Task directions - Find every line in the items below that contains the word "Millimeter" and copy each one out. Uppercase and lowercase count as different.

Record set -

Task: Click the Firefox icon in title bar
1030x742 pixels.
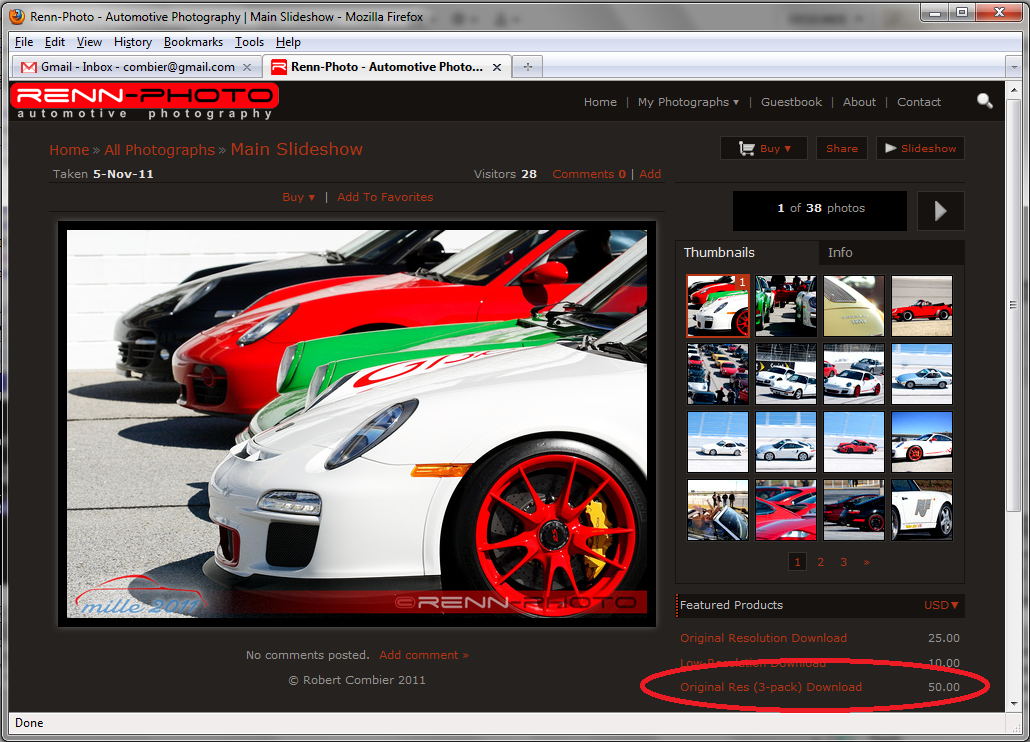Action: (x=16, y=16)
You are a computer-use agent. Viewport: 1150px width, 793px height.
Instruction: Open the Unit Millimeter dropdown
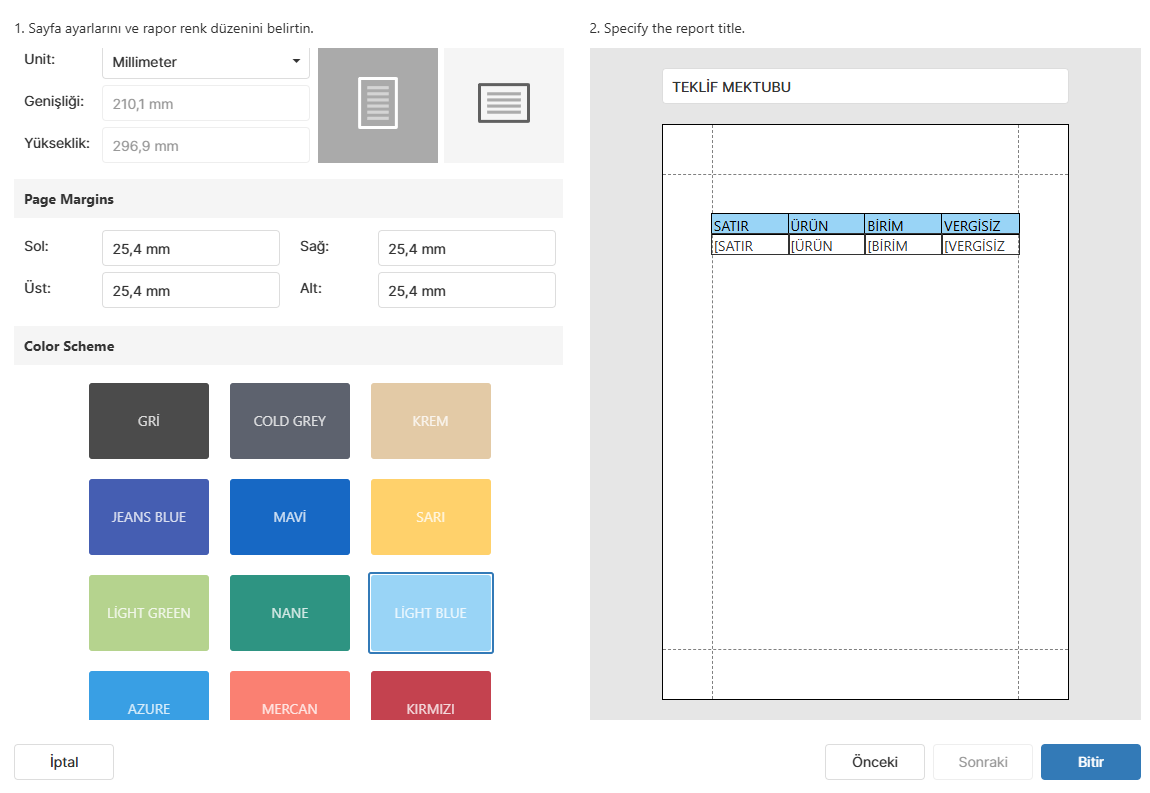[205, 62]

Output -
Instruction: Open the Unit Millimeter dropdown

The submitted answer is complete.